>> START SELECTED PASSAGE

A motion to dismiss is not a responsive pleading because motions are not pleadings. Muti v. Chuuk Public Utilities Corp., 23 FSM R. 374, 377 (Chk. 2021).
Rule 15(a) permits the plaintiffs to amend their complaint without seeking leave of court, and as a matter of course, against any defendant who has not yet answered. Muti v. Chuuk Public Utilities Corp., 23 FSM R. 374, 377 (Chk. 2021).
Although the court must first look to FSM sources of law, when an FSM court has not previously construed an FSM civil procedure rule which is identical or similar to a U.S. counterpart, it may look to U.S. sources for guidance in interpreting the rule. Muti v. Chuuk Public Utilities Corp., 23 FSM R. 374, 377 n.1 (Chk. 2021).
If the case has more than one defendant, and not all have filed responsive pleadings, the plaintiff may amend the complaint as a matter of course with regard to those defendants that have yet to answer. Muti v. Chuuk Public Utilities Corp., 23 FSM R. 374, 377 (Chk. 2021).

>> END SELECTED PASSAGE

TASK SET ::
(a) Reproduce every line of the rows below, the ones about locating words and coordinates on pages, without altering anything, and omit the pictures from your copy.
(b) Carry on the case notes on amending a complaint under FSM civil procedure Rule 15(a) from the point where they stop.

>> START ENTRIES SHOWN

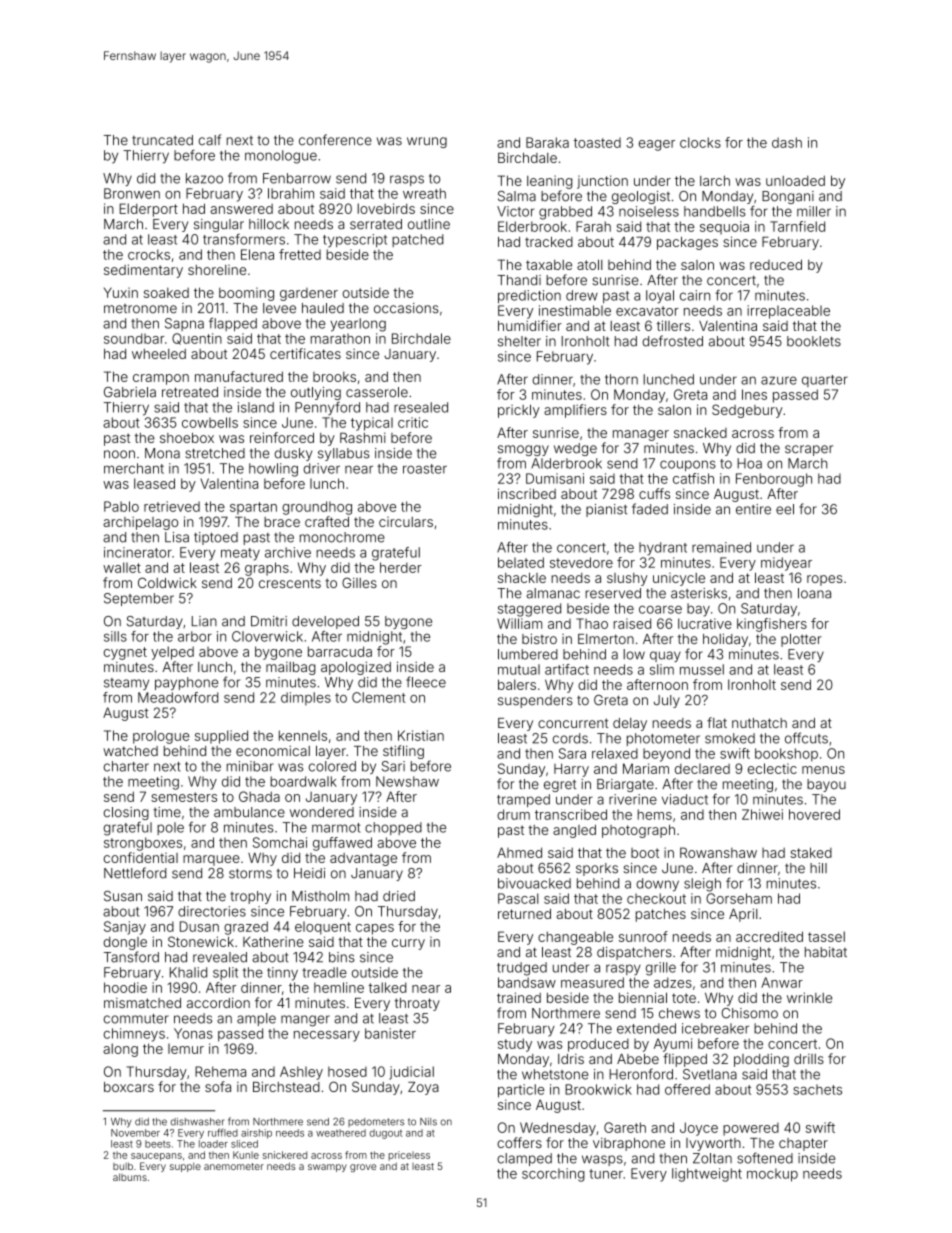  What do you see at coordinates (782, 982) in the page?
I see `Anwar` at bounding box center [782, 982].
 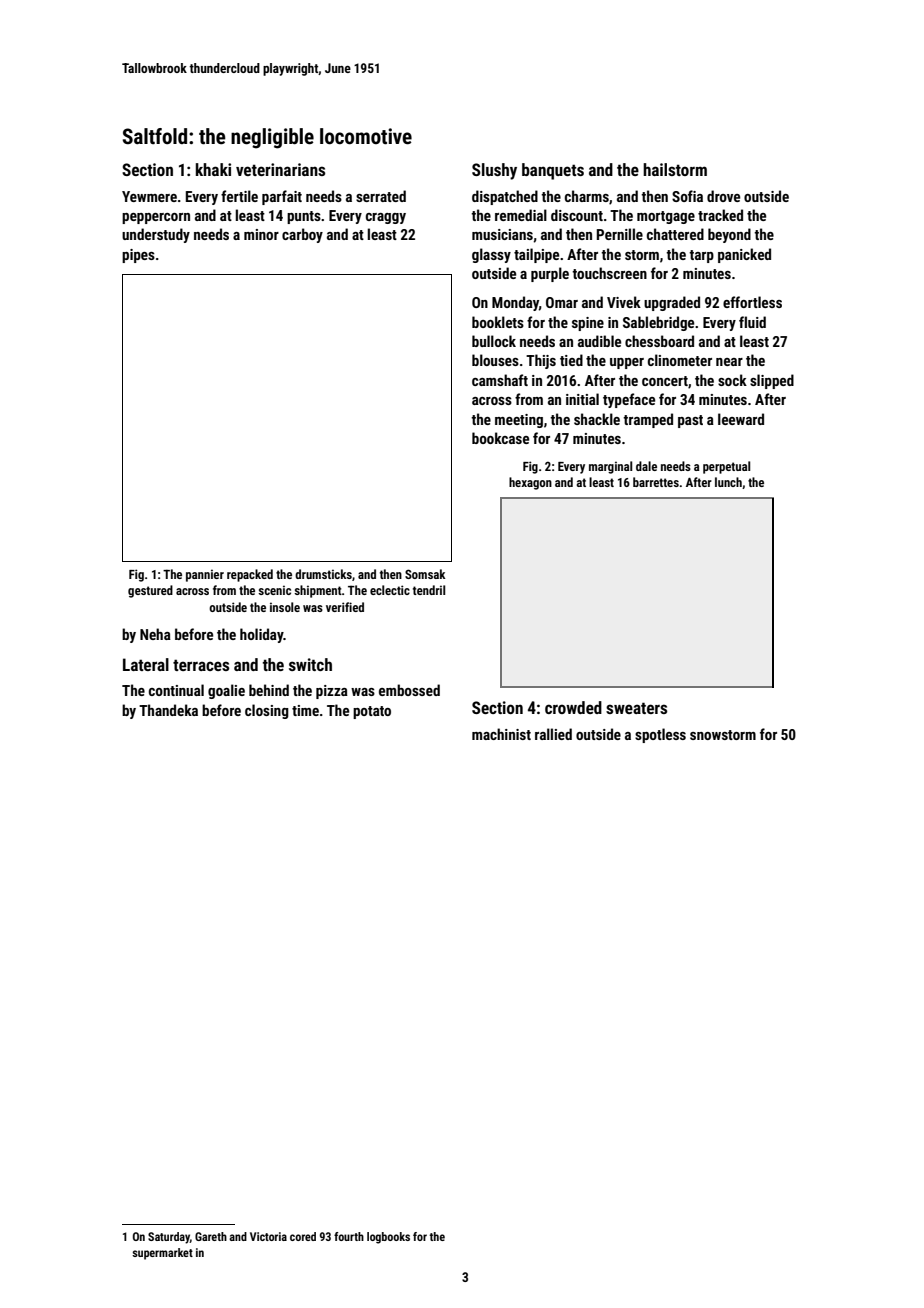 I want to click on logbooks, so click(x=388, y=1238).
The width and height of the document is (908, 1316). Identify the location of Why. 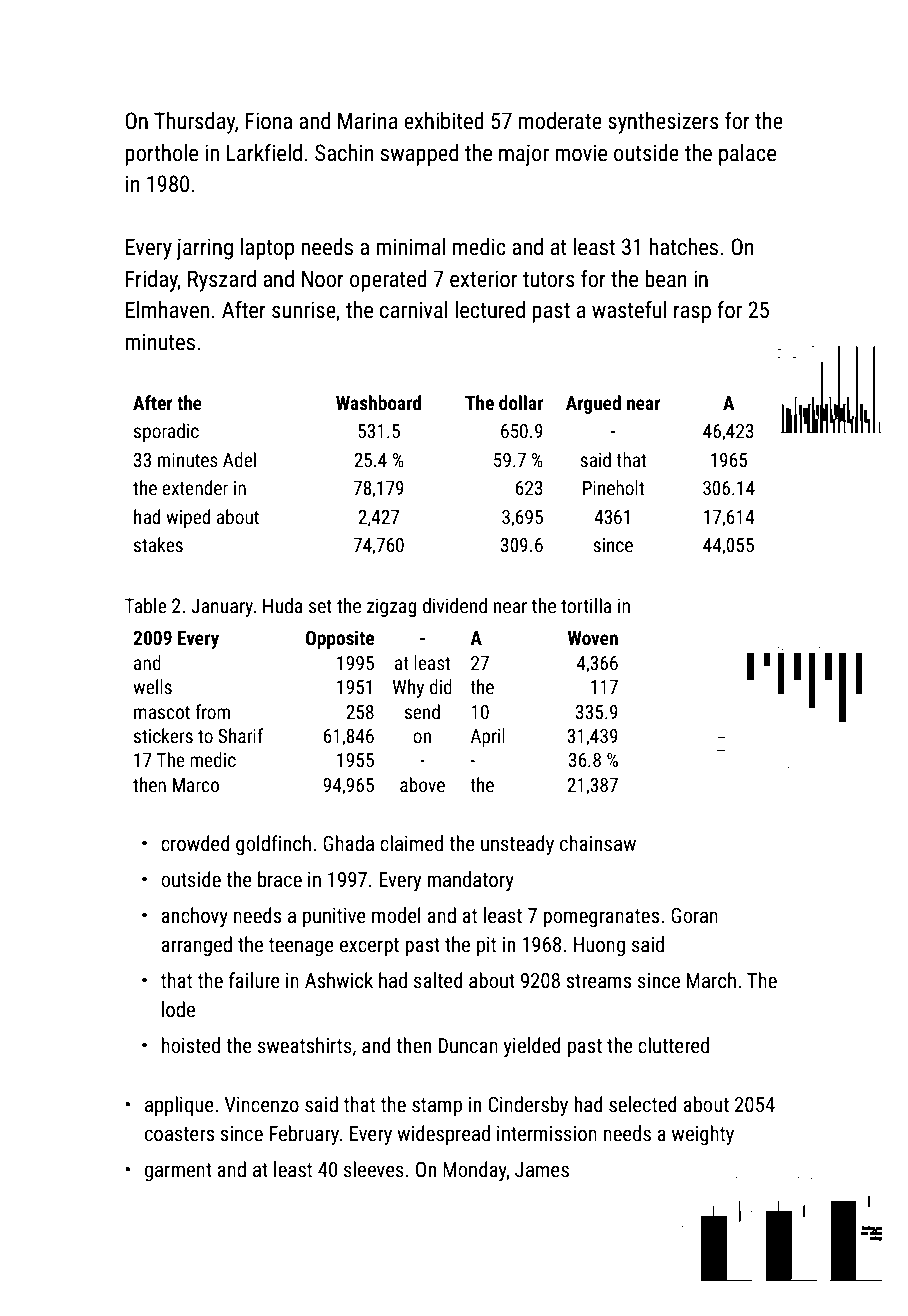
(408, 688).
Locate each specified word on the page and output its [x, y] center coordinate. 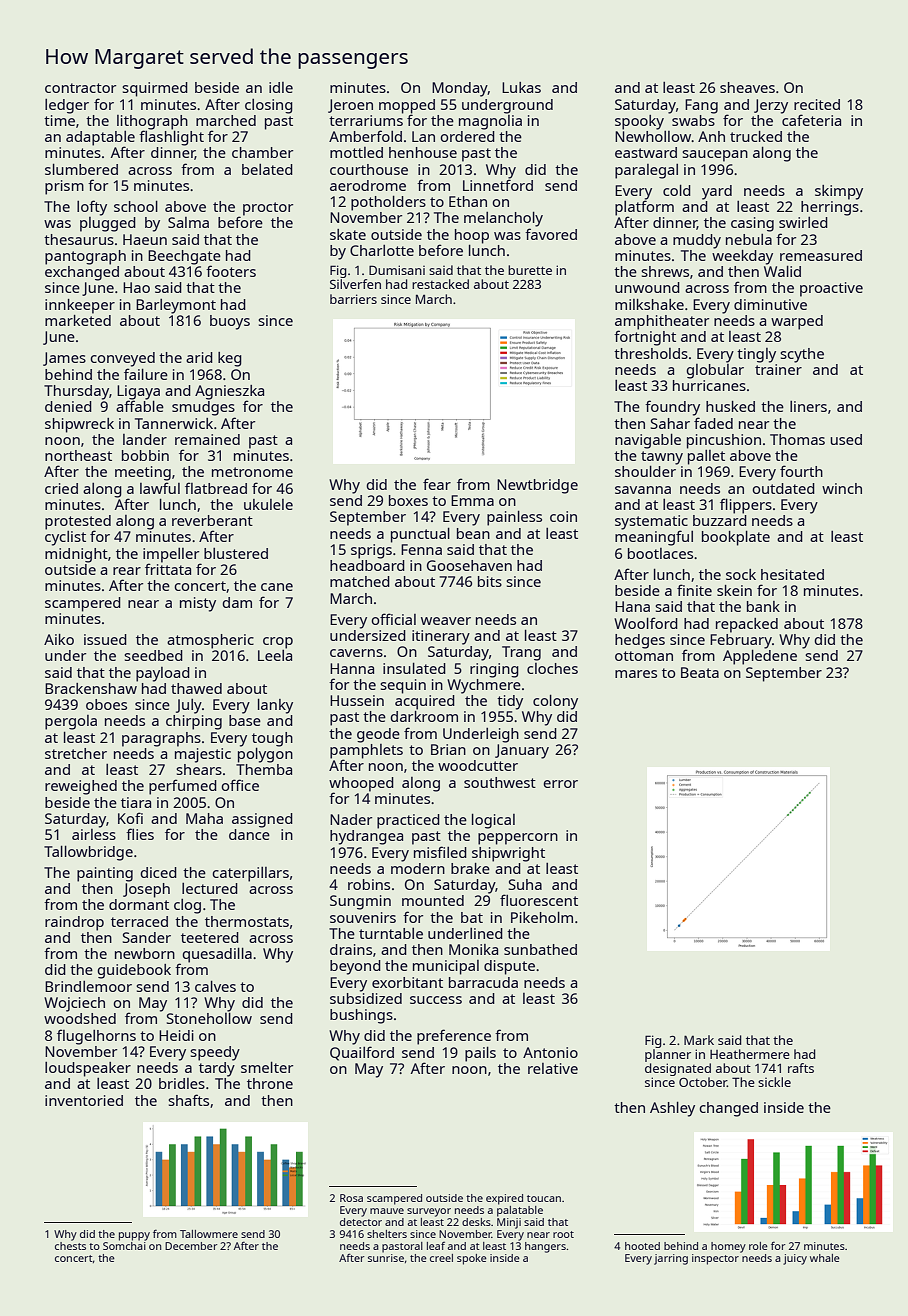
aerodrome [368, 185]
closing [269, 106]
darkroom [424, 716]
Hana [632, 606]
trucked [756, 136]
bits [490, 581]
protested [78, 522]
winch [842, 488]
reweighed [81, 787]
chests [70, 1246]
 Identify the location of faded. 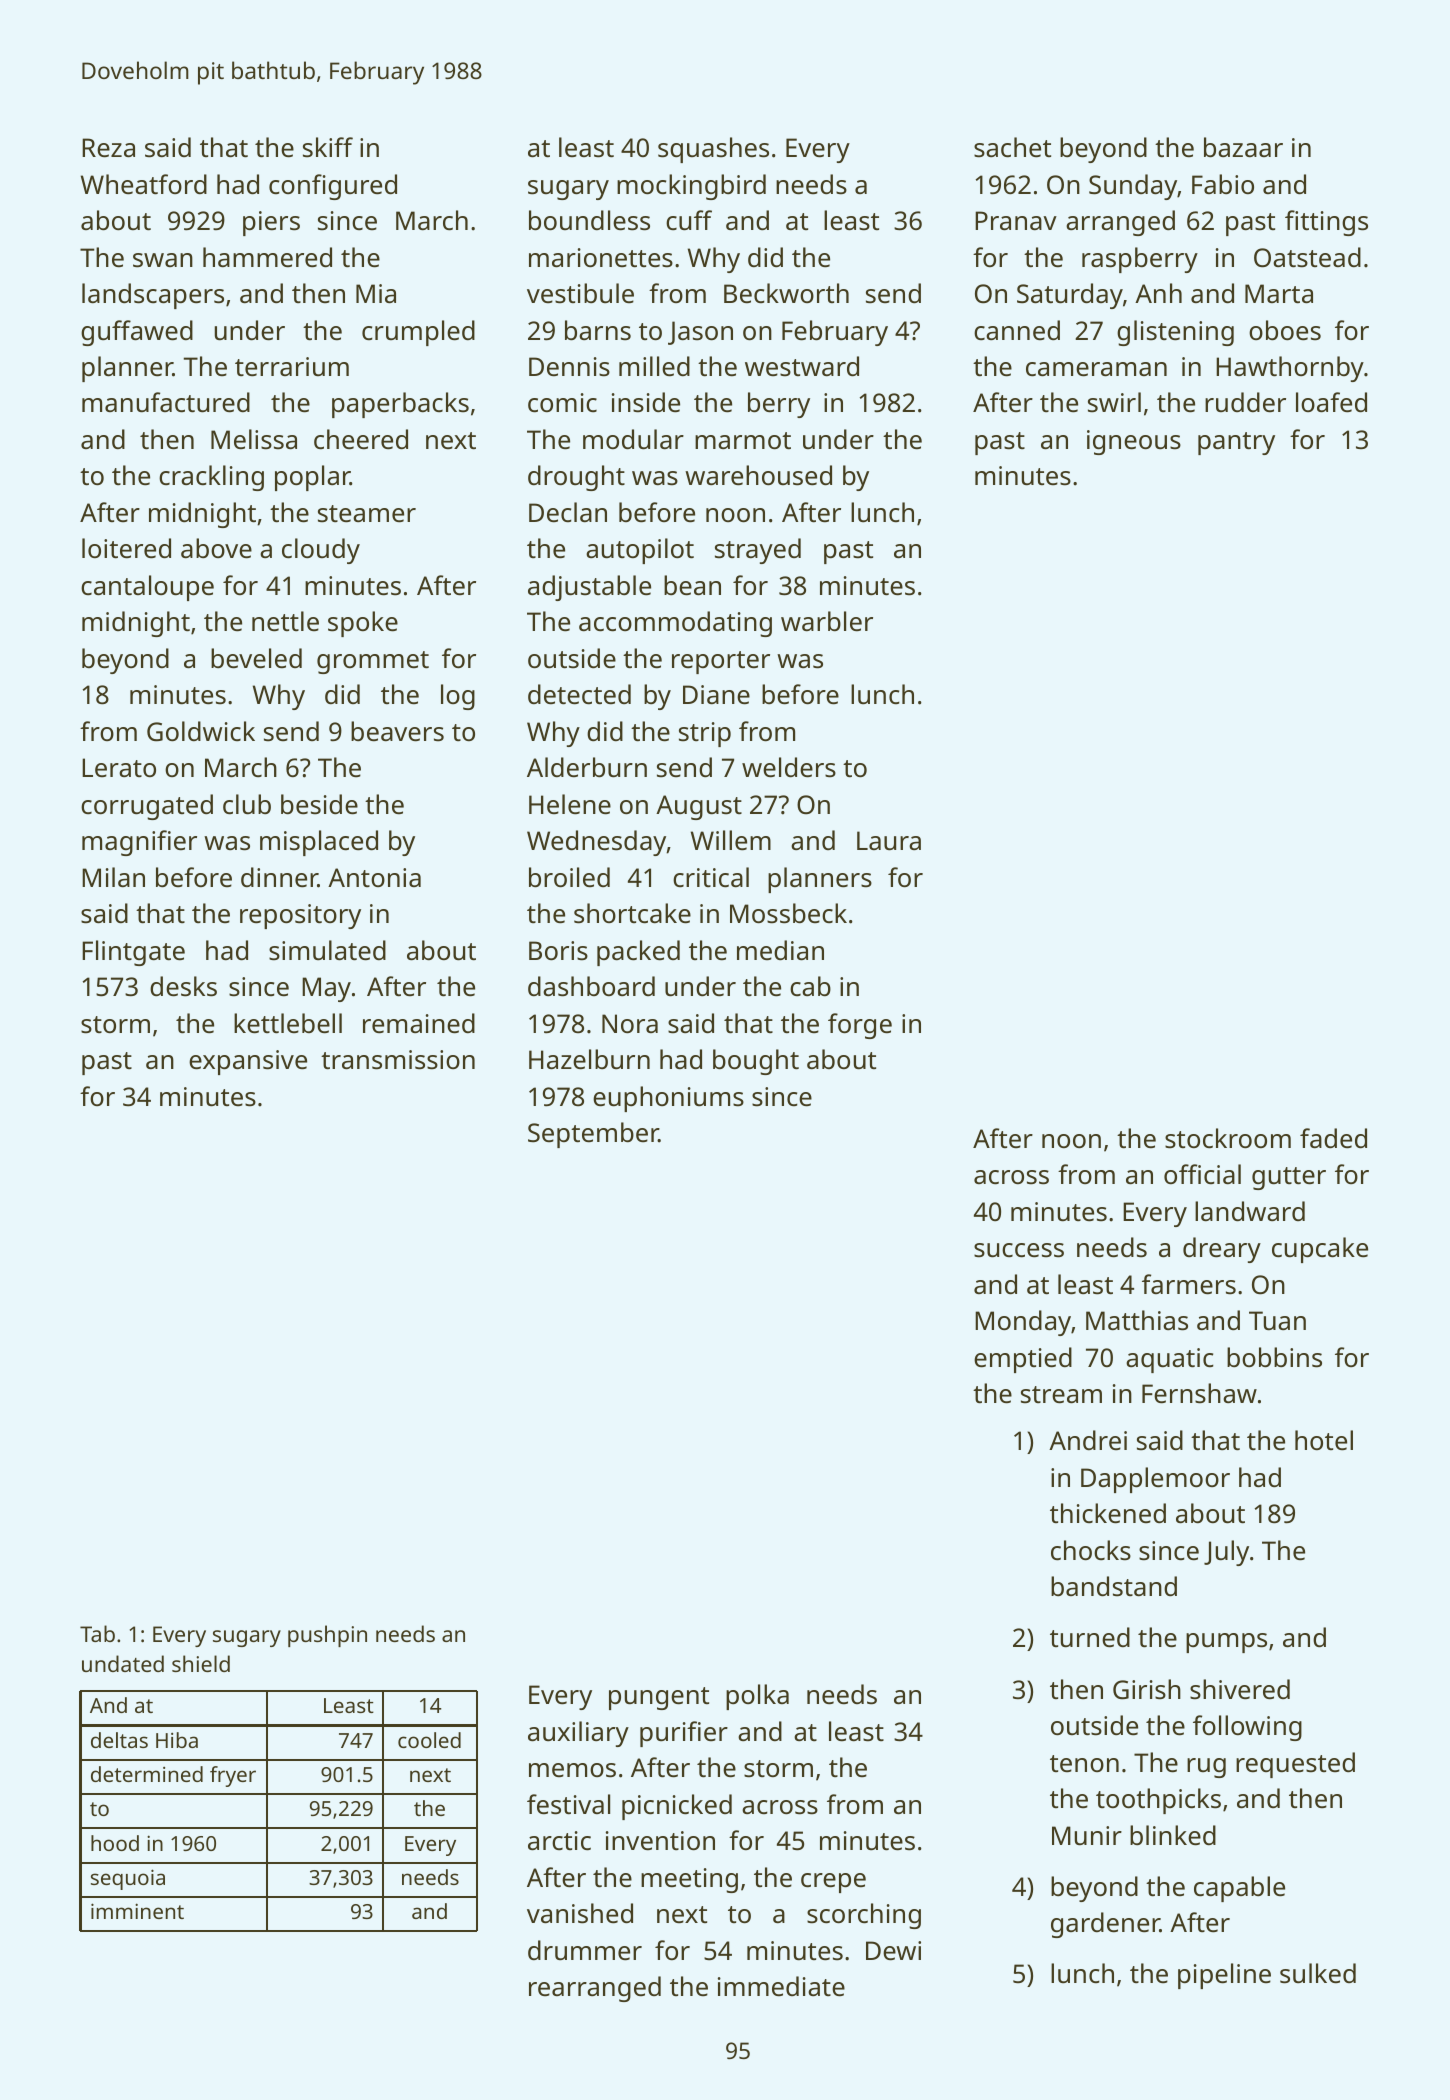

>> END ENTRIES SHOWN

FINAL RESULTS ::
(a)
  What do you see at coordinates (782, 982) in the page?
I see `Anwar` at bounding box center [782, 982].
  I want to click on logbooks, so click(x=388, y=1238).
The width and height of the document is (908, 1316). Identify the location of Why. 
(408, 688).
Locate each specified word on the page and output its [x, y] center coordinate. 
aerodrome [368, 185]
closing [269, 106]
darkroom [424, 716]
Hana [632, 606]
trucked [756, 136]
bits [490, 581]
protested [78, 522]
winch [842, 488]
reweighed [81, 787]
chests [70, 1246]
 Identify the location of faded. 

(b)
When a defendant did not file an answer before the plaintiffs filed their amended complaint, that defendant cannot have the plaintiffs' amended complaint stricken even though the defendant's co-defendant had already filed an answer. The plaintiffs could amend their complaint against the movant defendant as a matter of course and without leave of court. Muti v. Chuuk Public Utilities Corp., 23 FSM R. 374, 377 (Chk. 2021).
When a claim asserted by a plaintiff is against a number of defendants jointly liable for their combined conduct or acts, that to such a claim "a responsive pleading" is not served until all of the defendants have answered the claim, not just some of them. In respect to such claims of joint liability, the plaintiff can serve an amended complaint as of right. Muti v. Chuuk Public Utilities Corp., 23 FSM R. 374, 377 (Chk. 2021).
When a plaintiff moves to amend a complaint, although a court should exercise its discretion liberally to allow amended pleadings, a motion to amend a complaint may be denied if it is futile. But when the plaintiff has the right to file an amended complaint as a matter of course, Rule 15(a)'s plain language shows that the court lacks the discretion to reject the amended complaint based on its alleged futility. Muti v. Chuuk Public Utilities Corp., 23 FSM R. 374, 377 (Chk. 2021).
As an amended complaint supersedes the original complaint, no motion of any kind can later be addressed to the original complaint as it performs no function in the action. Muti v. Chuuk Public Utilities Corp., 23 FSM R. 374, 378 (Chk. 2021).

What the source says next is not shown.